作者が設定忘却を防止する作品メモ
メモ スサノオの末裔と人造神たる四季神と四季家誕生の顛末
須佐之男命は、昼を司る天照大御神、夜を司る月夜見命と同様に、じつは四季を司る時空神である。
アマテラスとツクヨミは月日を。スサノオは、月日が巡る季節を担当し、共に時の流れを司っているのだ。
その事実は、スサノオが和歌の神であることと、季節の廻りを表す季語を、ふんだんに和歌に使用することで明々白々である。
さらに、スサノオは英雄神としても強大で、様々な物事を司り、時として姉、兄である二人の神を圧倒している。
とくに日本で和歌を最初に詠み、呪力を得た神ということで、日本古来の流れを組む呪術師に恐れられたことは大きい。
実際、その末裔たちの術は、強力無比な威力であった。
そんなスサノオの流れを組む八雲、八重垣、豊葦原といった家系を恐れたのが、平安の世の陰陽師たちであった。
平安当初、神秘の力を持つという和歌を…真言を操る彼等と、うまく婚姻を果たそうと陰陽師たちは躍起になった。
しかし、有限で数が限られる婚姻ゆえに、あぶれる者が多数いた。
除け者にされたフレンズは、当然のように嫉妬に駆られ、むくむくと憎悪の気持ちを強めていった。
その結果、時を経ると当然、スサノオの末裔たちは朝廷内でも立場が悪くなっていった。
そんな状況下で、スサノオの家系の抹殺が、朝廷に近しい陰陽師たちを中心にして計画され、実行された。
まず彼等は京の四方の山々を、大陸の四神に見立た。

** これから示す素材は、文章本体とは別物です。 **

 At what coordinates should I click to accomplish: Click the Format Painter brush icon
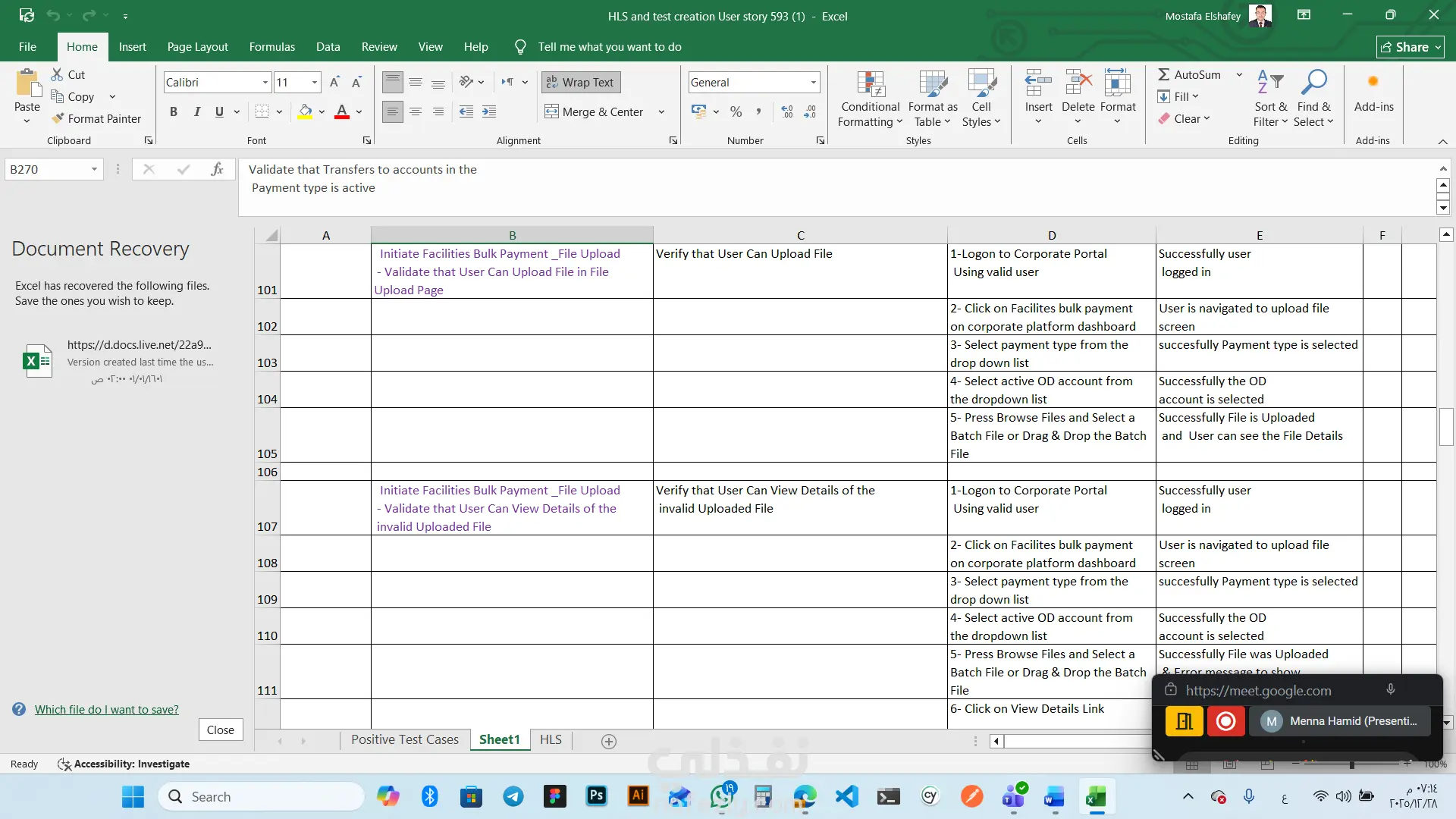58,118
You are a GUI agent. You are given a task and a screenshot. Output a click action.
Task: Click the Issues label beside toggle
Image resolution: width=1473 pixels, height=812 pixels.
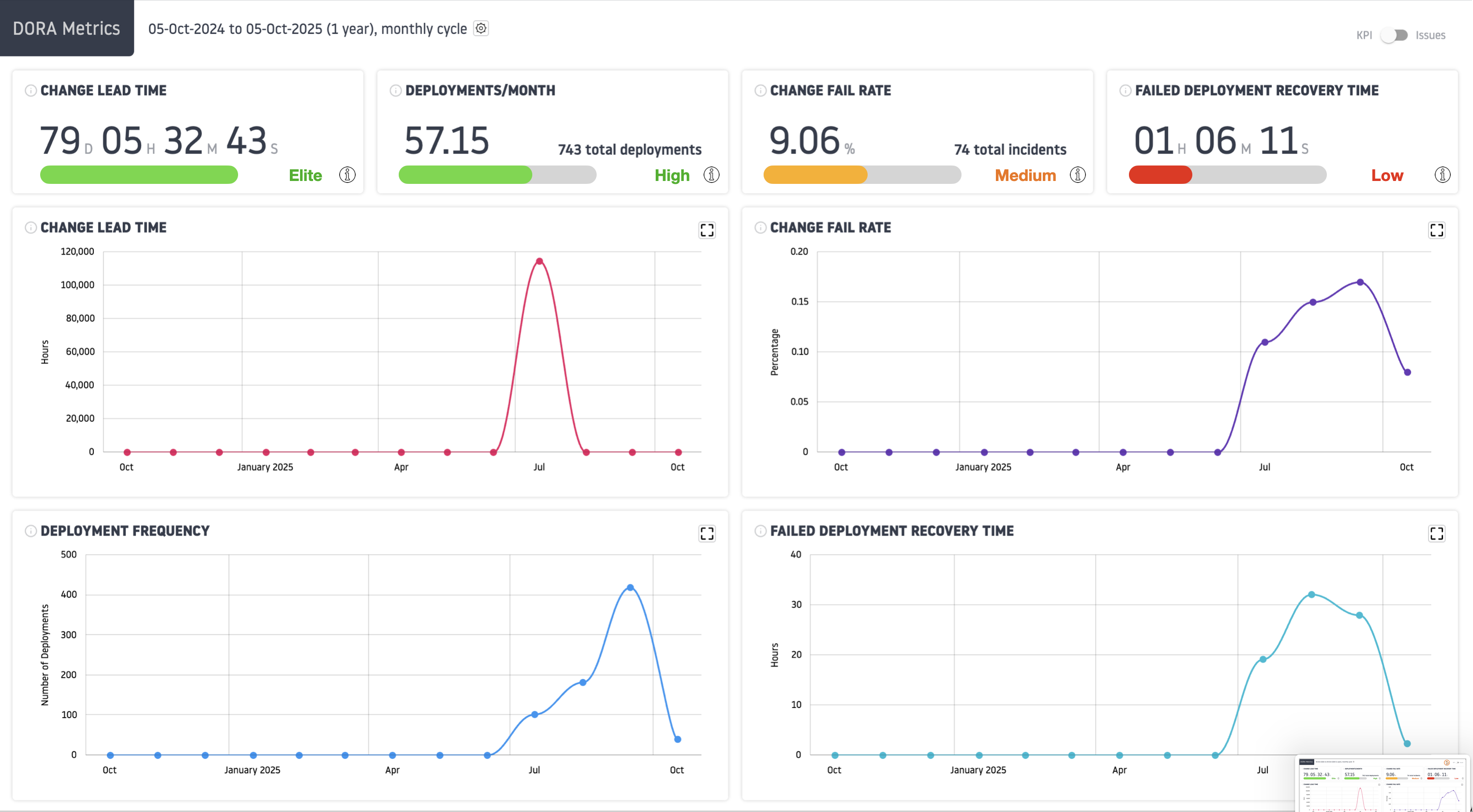1430,35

そして四季の神…佐保姫、筒姫、竜田姫、白姫と言ったマイナーな女神を捏造し、スサノオの呪力の源である和歌と絡め、引き離し、弱体化を図ったのだ。
さらに、スサノオの末裔たる各家に改性を迫り、スサノオの家系を闇に葬ることを画策。
その結果は以下の通り。
八雲、八重垣の家系の者達は怒り、東国に去っていった。それ等に、陰陽博士の一派、月夜見流大月家や、御陵を差配していた伊邪那美流土師家の一部が従い、歴史の闇の中に消えていった。
彼等は、天孫なるも凶目神の末裔とされ朝廷から討伐対象とされ、京の歴史書から消し去られた。
イザナミの洗われた目から生じた神の末裔でも、邪悪な存在とされたのである。
一方、京に残った豊葦原家は朝廷の権威を笠に着る陰陽師たちの要請に応じ、旧き性を捨てて四季家を名乗った。
その一方で、密かに一族の中でのみ豊葦原の性と真名を継承して、朝廷からのひどい扱いに耐え続けた。
夜が移り変わり、いつの日にか大っぴらに豊葦原の性を名乗れる日が来ると心に決め、待つことにしたのである。
そして、朝廷の力も、陰陽師の力も低下した21世紀の現在。
その末裔である四季家の末孫が、この物語の主役になったのだ。
つまり、本編の主人公である四季すみれである。